The US military is routinely shown to be one of the most trusted institutions in American life — so it wasn’t as though their mere presence on the streets of Washington automatically provoked universal horror. After the massive nationwide riots last summer, virtually everyone I spoke to expressed satisfaction with the National Guard’s handling of the chaos. Similarly, the vast number of soldiers deployed to DC this week to ward off a potential “insurrection” were greeted with plentiful selfies and free cheeseburger deliveries.
But this operation, which reportedly consisted of 25,000 military personnel — not including the innumerable federal, state, and local law enforcement officials on the ground — was another thing altogether. Downtown DC had been transformed into a brazenly fortified, militarised zone unlike anything in living memory. Roads were blocked off by oversized armoured vehicles which had been stationed for maximum visibility. The boarding-up of endless storefronts — a result of both the Covid-related economic downturn and prolonged riot-induced anxiety — added to the sense of dystopia.
Soldiers patrolled with large rifles slung around their shoulders, directing traffic and checking the “papers” of motorists. One Guardsman from Pennsylvania told me that “legitimate business” was the standard by which they were to adjudicate whether cars would be allowed to pass through.
The rifles brandished by many of the troops were conspicuously without a magazine loaded. This is not uncommon for a peacetime mission. The aim was evidently not to subdue any kind of imminent, actionable threat that would require live ammunition, as many politicians and journalists had frantically warned was the case, but to simply act as a gigantic deterrent.
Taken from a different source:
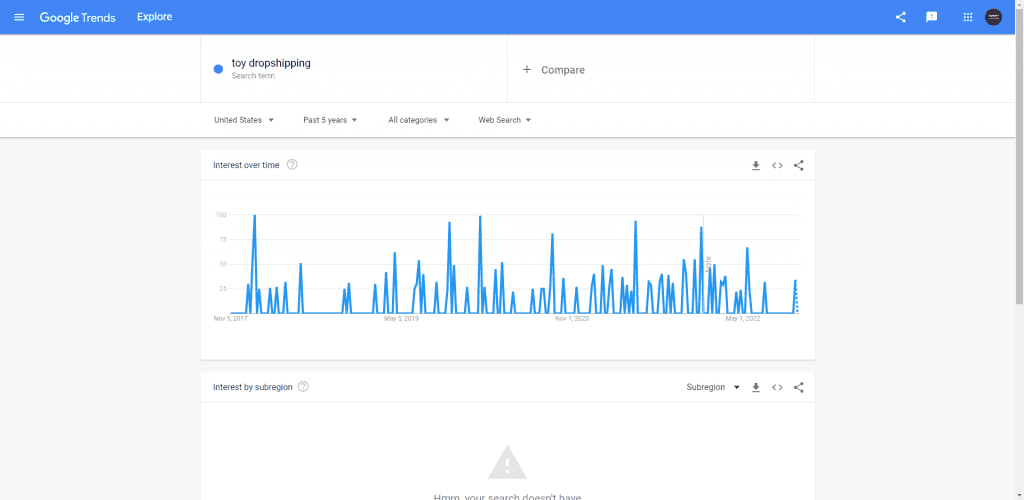
Task: Click the share icon in header
Action: [900, 17]
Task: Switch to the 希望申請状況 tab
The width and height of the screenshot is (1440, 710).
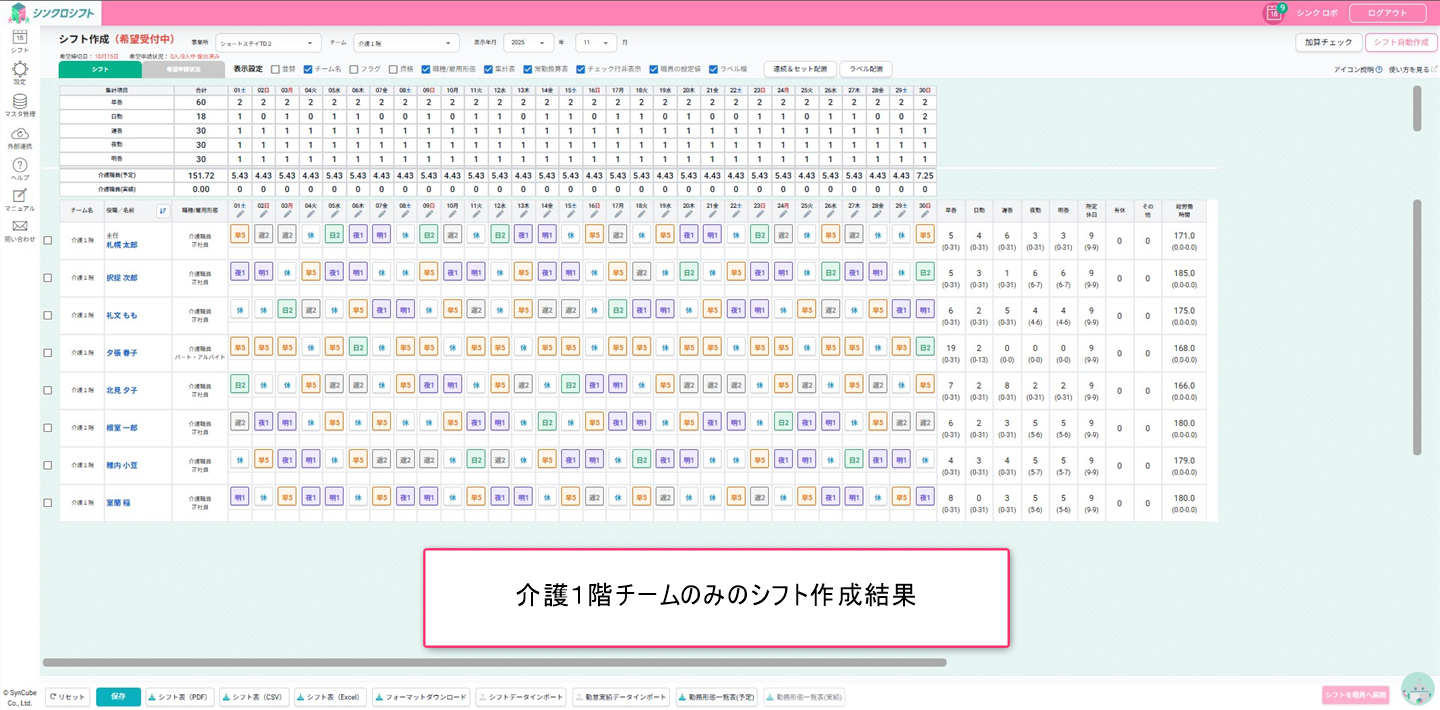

That objective was apparently accomplished. I did not see a single protester anywhere in the city on Inauguration Day, much less any “insurrectionists” or “armed rebels” trawling around, as had been so gravely forecast. The FBI (then still technically under the jurisdiction of Donald Trump) had warned that all 50 state Capitols were at severe risk, and therefore also needed to fortify their defences with military deployments and obtrusive fencing and barriers. Then the day came and went, and… nothing. In both Albany, NY, and Sacramento, CA a total of one Trump hat-wearing man showed up at each.
And so Joe Biden was sworn in without incident, appealing for “unity”, while the city surrounding him was essentially under full-scale military occupation. The night before, I saw multiple platoons marching the streets in two-by-two formation — en route to who knows where. The general public couldn’t get anywhere close to the Inauguration site, the interior of which had been cordoned off with barbed wire. The few stragglers who hopelessly tried to enter the outskirts of the National Mall — mostly foreign media desperate for a story — were fooled by the Secret Service into standing in a line-to-nowhere that never moved.